§ **Data for this exercise**
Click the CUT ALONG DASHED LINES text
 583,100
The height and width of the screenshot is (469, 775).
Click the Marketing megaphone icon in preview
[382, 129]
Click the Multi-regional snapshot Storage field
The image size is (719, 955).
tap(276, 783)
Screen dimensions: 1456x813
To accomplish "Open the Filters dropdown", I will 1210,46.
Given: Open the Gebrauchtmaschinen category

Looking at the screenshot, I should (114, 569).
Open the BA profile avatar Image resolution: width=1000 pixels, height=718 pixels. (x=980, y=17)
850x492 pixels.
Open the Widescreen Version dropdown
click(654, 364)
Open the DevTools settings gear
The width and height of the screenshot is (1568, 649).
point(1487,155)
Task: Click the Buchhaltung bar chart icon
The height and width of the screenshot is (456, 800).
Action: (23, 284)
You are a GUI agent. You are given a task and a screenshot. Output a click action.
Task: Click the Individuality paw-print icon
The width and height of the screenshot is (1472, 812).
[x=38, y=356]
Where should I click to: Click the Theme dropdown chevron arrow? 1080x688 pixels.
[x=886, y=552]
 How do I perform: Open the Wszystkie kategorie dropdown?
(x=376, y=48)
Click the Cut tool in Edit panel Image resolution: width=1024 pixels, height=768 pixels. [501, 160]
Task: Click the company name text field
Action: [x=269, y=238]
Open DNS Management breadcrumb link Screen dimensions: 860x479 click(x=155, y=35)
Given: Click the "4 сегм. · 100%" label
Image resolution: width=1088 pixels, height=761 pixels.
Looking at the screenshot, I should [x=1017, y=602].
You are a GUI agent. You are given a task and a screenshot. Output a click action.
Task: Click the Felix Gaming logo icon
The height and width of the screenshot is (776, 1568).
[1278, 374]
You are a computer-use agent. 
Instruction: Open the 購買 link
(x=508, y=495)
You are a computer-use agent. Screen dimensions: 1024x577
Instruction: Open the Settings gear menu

§ **Aim of the exercise**
Your answer should be the exact lines above from the one with "Open DNS Management" through the one with "You are a computer-use agent. Screen", both included, and nothing besides.

§ **Response to the task**
Open DNS Management breadcrumb link Screen dimensions: 860x479 click(x=155, y=35)
Given: Click the "4 сегм. · 100%" label
Image resolution: width=1088 pixels, height=761 pixels.
Looking at the screenshot, I should [x=1017, y=602].
You are a GUI agent. You are given a task and a screenshot. Output a click action.
Task: Click the Felix Gaming logo icon
The height and width of the screenshot is (776, 1568).
[1278, 374]
You are a computer-use agent. 
Instruction: Open the 購買 link
(x=508, y=495)
You are a computer-use agent. Screen dimensions: 1024x577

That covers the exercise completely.